Comments show 'inadequate' Northampton hospital did not take severe failings 'seriously enough', says watchdog
A board of directors for Northampton's St Andrew's Hospital has been criticised for seemingly claiming a damning inspection report they were handed this year was less to do with their own failings and more because the healthcare watchdog 'set out' to give them a bad rating.
The CQC has today (January 7) published the results of a interim inspection of the mental health hospital off Cliftonville Road, following a severe inspection published in June 2019.
The report in the summer criticised St Andrew's for severe failings in its children and adolescent mental health care (CAHMS), including sparsely-furnished seclusion rooms with no beds or blankets, 'undignified' treatment of patients and, reportedly, "exposed sharp metal" in extra care suites.
Inspectors also found staff were arbitrarily restricting patients' access to blankets, snacks, drinks or wearing their own shoes. Patients in one ward had to ask staff just to unlock their own en-suite bathrooms when they needed the toilet.
The adolescent unit of the hospital was rated as "inadequate" and given six months to improve.
But despite these findings, the hospital's board of directors seemed to downplay the criticisms in their own official meetings, and claimed the bad rating was influenced by criticisms the CQC was facing, according to the report.
In fact, the report says the comments suggest that the board believes the failings at St Andrew's were 'played up' by the CQC and that the healthcare watchdog may not have been impartial in their inspection.
Comments at a board meeting in May 2019 - by which time the board would have been shown the 'inadequate' rating - included: “We could also have been more aware of the pressures on the CQC to produce a highly critical report.
“...if the report is actually read without seeing the ratings, then it would not be seen as an inadequate report.
“It should also be noted that the CQC had faced intense criticism following the Panorama programme a few weeks ago and this may have had an influence on their decision making for the CAMHS (adolescents) report."
Meanwhile, an audit and risk committee meeting minutes in July 2019 state one comment as: "There is a different bar for the charity to meet in terms of quality because the space it sits in is uncomfortable for the NHS”.
The CQC criticised the comments, and say both meetings point to a culture at the hospital where their serious failings have not been "fully acknowledged".
Jess Lievesley, deputy CEO of St Andrew’s Healthcare, told the Chronicle and Echo in response: “The board and the leadership team of St Andrew’s hold the CQC in the highest regard and we are committed to working with them to achieve the best possible care for our patients.

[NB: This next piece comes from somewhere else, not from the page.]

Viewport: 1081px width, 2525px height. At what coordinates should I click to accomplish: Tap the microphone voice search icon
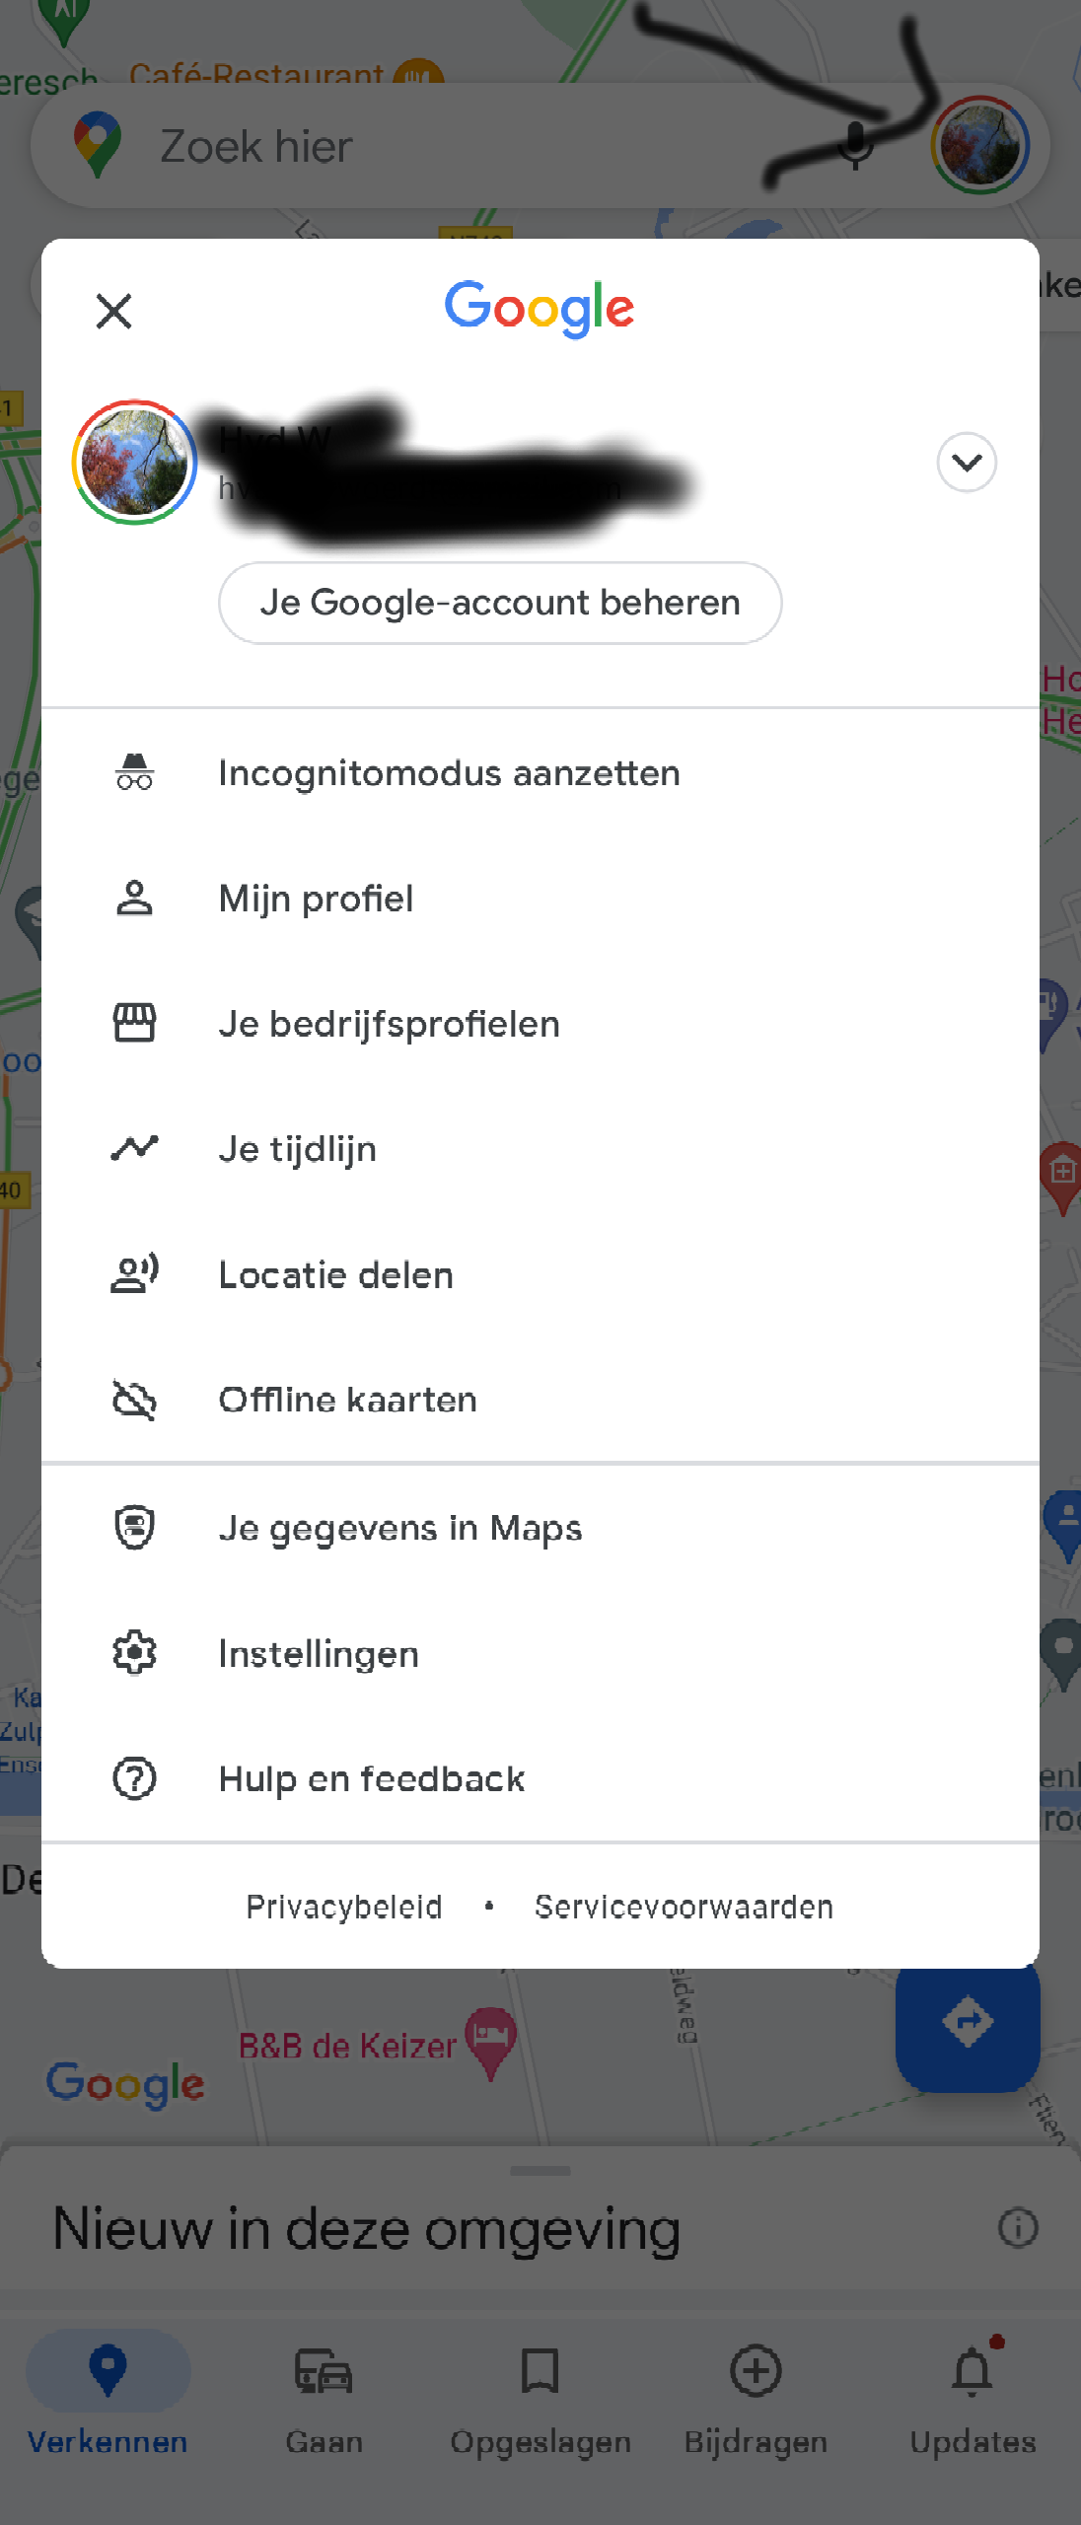[x=855, y=146]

"The specific comments made by the Board last year were part of the wider conversation aimed at recognising the challenges in the care system.
"The Charity is absolutely committed to the continued improvement of the services we offer and the safety of those in our care will always be our primary concern."
Meanwhile, the inspection published today - which does not overwrite the inadequate rating in June - said improvements were underway at the hospital but criticised St Andrew's for being slow to address concerns.
Inspectors found a "two-year backlog" to address certain issues, and new systems to improve care had yet to be fully implemented.
However, inspectors noted the hospital had put together a "newly formed leadership team with many of the skills, abilities, and commitment to provide high-quality services," and plans were in place to turn the St Andrew's around.
Kevin Cleary, CQC deputy chief inspector for mental health and community services, said: "St Andrew’s board knows what it must do to ensure all necessary improvements are made. We continue to monitor the provider and will carry out further inspections to check on any progress.”